BMS agreed to pay disgorgement of $11.442 million, which, according to the SEC, represented "profits gained as a result" of the offending conduct; prejudgment interest of $0.5 million; and a civil penalty of $2.75 million.[14] The SEC did not explain the basis for its conclusion that BMS profited in the amount of $11.442 million through its violations of the FCPA's accounting provisions, but this amount is modest relative to the $300 million increase in net sales in China that BMS enjoyed between 2009 and 2014.  BMS also agreed to issue reports to the SEC on the status of its remediation and compliance measures three times over the next two years.

Key Takeaways and Analysis

The SEC's Cease and Desist Order against BMS is significant for several reasons:

First, this Order serves as a reminder that a U.S. issuer can be held responsible for the conduct of its foreign joint venture.
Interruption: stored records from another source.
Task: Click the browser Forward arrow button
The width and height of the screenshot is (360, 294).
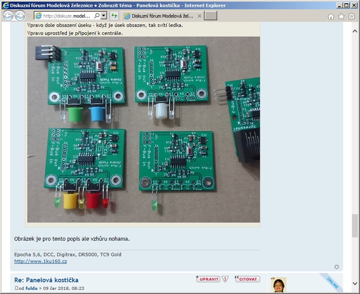Action: [x=20, y=16]
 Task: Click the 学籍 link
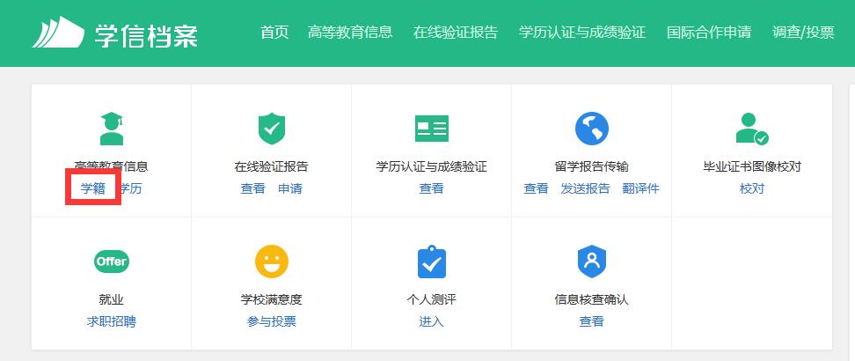92,188
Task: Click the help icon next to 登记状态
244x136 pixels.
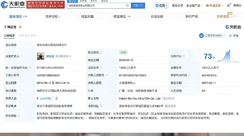Action: [101, 52]
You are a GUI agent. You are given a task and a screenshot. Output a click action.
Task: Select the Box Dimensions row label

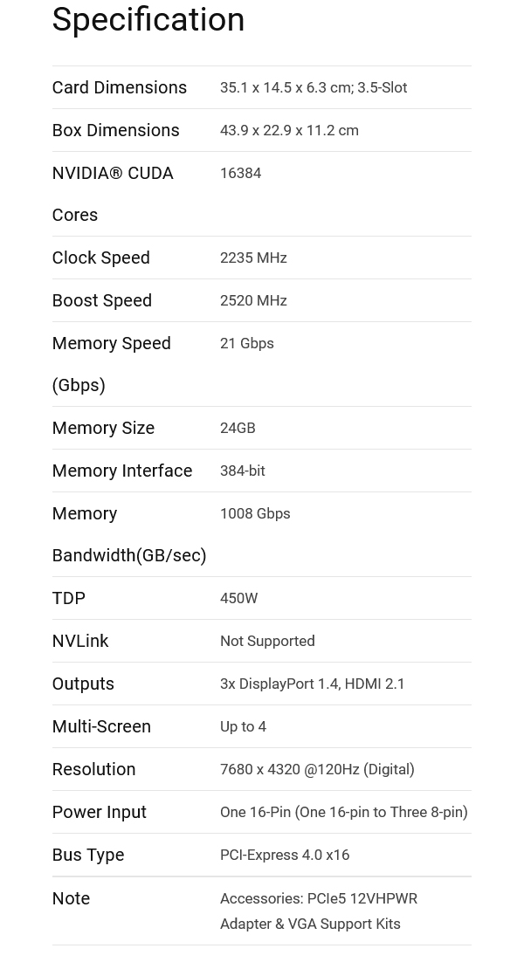coord(115,130)
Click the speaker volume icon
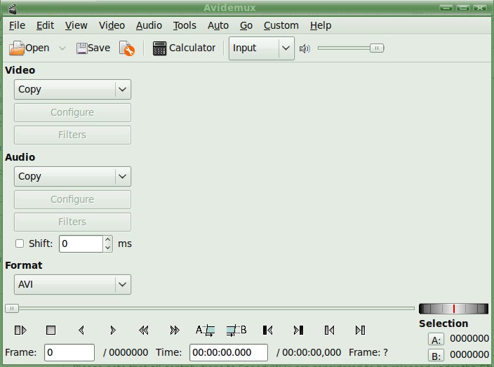Image resolution: width=494 pixels, height=367 pixels. 305,48
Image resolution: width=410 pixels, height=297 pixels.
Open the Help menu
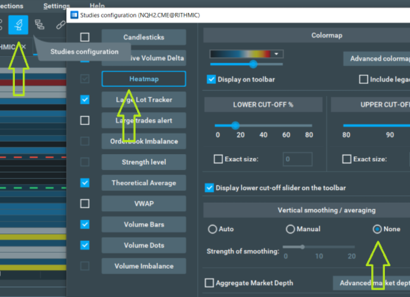point(97,6)
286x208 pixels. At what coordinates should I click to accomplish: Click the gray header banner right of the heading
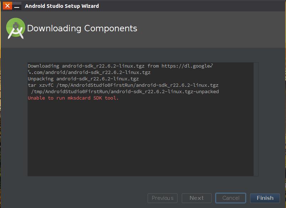click(x=213, y=29)
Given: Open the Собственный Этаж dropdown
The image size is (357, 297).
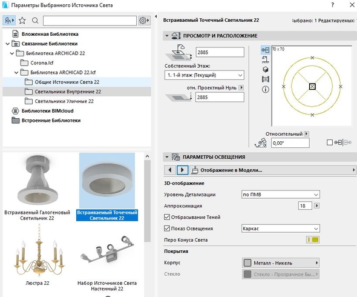Looking at the screenshot, I should tap(205, 75).
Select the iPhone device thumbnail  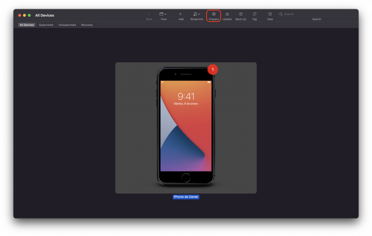click(x=186, y=128)
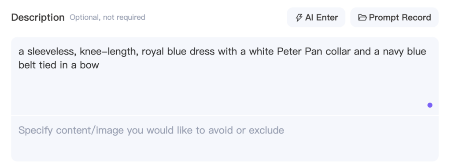Click the text "belt tied in a bow"
This screenshot has height=167, width=451.
tap(59, 65)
Where-as here-an issuer owns 50% or more of a joint venture, the issuer can be held directly responsible for ensuring that the foreign joint venture abides by the books and records requirements and maintains an adequate system of internal controls.[15]

Second, the Order highlights the importance of a robust anti-corruption compliance program. BMS China's compliance shortcomings provide a laundry list of errors to avoid: The compliance process did not track payments to HCPs and did not enforce controls on the documentation of reimbursements. BMS China employees failed to participate in required anti-corruption training. Managers failed to act on explicit reports of false reimbursements from both compliance and an external auditor, even when terminated employees directly reported bribery to the BMS China President. And BMS China delayed placing a compliance officer on the ground in China for years. That said, the SEC considered as a mitigating factor BMS's subsequent efforts to put a robust compliance program in place.[16] BMS's remediation efforts stand out as an example to other issuers addressing failures of internal controls and compliance programs: If you identify potential deficiencies, they should be reviewed, and remediated, as appropriate.

Third, the Order serves as a reminder of the importance of not just having an anti-corruption compliance program designed to detect potential violations, but also of promptly and appropriately responding to red flags and compliance gaps identified in the course of monitoring. Merely establishing a compliance process is insufficient to protect against liability if the company does not respond to, and adequately investigate, reports of potential violations. Some of the types of red flags that might warrant further investigation include, for example: vague expense claims; expense claims that lack adequate documentation; large or irregular expenses; payments made to an account that looks suspicious; approval processes that were bypassed; and large or unusual gift-giving, meals, entertainment, or travel. 

Finally, the settlement also serves as a reminder about the importance of carefully crafted gift, travel, and entertainment policies. The FCPA allows reasonable, modest gift-giving to government officials when nothing is sought in return.  In order to avoid crossing the line from such permissible to impermissible giving of benefits, best practices suggest that an issuer might want to establish a policy that carefully controls client expenses and gift-giving activities by, for example, requiring that such activities be open and transparent; requiring legal and/or compliance pre-approval; imposing aggregate limits to ensure that enterprise-wide expenditures and expenditures over time remain reasonable and modest; requiring accurate recording of such expenditures in the issuer's books and records, including sufficient detail regarding the identity of the recipient, the recipient´s employer, whether the recipient is a public official, and the purpose of the expense; and ensuring that gifts and other client expenses are permitted under local law.  Additionally, there should be ongoing monitoring and oversight‎ of these policies to ensure compliance and satisfy enforcement expectations.